(Source records)
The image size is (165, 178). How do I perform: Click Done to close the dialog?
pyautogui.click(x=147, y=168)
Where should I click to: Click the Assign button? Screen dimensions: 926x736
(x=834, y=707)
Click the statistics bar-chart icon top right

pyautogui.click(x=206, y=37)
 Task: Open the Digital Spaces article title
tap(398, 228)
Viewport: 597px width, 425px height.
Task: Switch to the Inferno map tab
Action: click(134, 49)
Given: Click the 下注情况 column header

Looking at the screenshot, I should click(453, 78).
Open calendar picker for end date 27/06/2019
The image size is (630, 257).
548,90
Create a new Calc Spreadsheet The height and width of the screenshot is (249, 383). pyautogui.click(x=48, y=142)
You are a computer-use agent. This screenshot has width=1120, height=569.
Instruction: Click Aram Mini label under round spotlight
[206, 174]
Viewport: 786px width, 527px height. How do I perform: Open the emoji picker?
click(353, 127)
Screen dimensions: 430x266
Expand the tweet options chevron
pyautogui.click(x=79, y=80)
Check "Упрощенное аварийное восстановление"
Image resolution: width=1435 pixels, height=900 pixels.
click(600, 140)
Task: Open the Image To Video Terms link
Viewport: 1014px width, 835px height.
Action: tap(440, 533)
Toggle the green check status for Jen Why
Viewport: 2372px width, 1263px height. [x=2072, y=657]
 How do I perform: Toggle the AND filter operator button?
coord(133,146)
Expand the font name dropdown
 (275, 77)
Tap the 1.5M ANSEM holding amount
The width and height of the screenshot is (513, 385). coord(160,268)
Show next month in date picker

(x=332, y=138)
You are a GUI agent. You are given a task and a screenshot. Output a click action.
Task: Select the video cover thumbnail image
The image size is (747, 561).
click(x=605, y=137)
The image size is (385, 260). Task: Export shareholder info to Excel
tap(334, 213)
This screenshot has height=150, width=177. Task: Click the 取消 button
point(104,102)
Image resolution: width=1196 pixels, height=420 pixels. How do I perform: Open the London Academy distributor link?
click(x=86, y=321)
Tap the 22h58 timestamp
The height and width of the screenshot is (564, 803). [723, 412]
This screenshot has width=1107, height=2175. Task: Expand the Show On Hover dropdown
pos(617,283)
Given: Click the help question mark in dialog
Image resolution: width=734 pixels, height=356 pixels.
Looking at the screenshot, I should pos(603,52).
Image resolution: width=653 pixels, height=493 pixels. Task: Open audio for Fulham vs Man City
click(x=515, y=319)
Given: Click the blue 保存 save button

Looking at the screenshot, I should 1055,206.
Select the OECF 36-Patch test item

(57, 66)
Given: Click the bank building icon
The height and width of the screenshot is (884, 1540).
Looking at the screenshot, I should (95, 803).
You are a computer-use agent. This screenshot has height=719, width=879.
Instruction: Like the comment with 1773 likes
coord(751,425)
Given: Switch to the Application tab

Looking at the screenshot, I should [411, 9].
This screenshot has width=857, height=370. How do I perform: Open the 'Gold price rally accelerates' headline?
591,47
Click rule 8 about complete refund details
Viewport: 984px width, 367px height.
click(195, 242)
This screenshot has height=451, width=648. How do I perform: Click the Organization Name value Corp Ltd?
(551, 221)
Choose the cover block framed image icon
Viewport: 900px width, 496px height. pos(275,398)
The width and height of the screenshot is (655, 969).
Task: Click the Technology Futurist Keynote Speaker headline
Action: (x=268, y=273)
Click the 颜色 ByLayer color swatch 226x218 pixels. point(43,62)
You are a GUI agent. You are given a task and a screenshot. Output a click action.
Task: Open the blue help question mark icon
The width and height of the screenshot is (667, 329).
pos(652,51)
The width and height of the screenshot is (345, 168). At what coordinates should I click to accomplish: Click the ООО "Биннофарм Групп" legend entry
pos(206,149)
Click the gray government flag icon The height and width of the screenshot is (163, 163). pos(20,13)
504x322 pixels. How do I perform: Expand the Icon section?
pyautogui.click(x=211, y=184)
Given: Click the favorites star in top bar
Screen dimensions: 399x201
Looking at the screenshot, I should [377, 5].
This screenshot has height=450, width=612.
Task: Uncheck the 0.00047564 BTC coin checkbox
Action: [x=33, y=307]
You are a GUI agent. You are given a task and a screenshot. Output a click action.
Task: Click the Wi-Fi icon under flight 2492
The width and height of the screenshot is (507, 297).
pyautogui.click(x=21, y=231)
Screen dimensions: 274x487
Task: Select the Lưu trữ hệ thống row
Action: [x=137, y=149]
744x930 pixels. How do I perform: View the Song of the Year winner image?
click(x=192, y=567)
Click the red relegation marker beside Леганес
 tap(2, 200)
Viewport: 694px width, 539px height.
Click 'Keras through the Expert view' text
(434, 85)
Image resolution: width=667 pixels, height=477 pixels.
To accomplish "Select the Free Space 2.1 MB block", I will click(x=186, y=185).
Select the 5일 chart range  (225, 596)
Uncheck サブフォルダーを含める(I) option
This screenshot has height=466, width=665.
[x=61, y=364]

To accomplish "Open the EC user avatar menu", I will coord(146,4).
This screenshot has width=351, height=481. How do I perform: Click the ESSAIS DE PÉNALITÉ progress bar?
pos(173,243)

Work order: All lines holding the word "help" must be copied from the data.

The completed task:
Given: Click the help question mark in dialog
Task: Open the blue help question mark icon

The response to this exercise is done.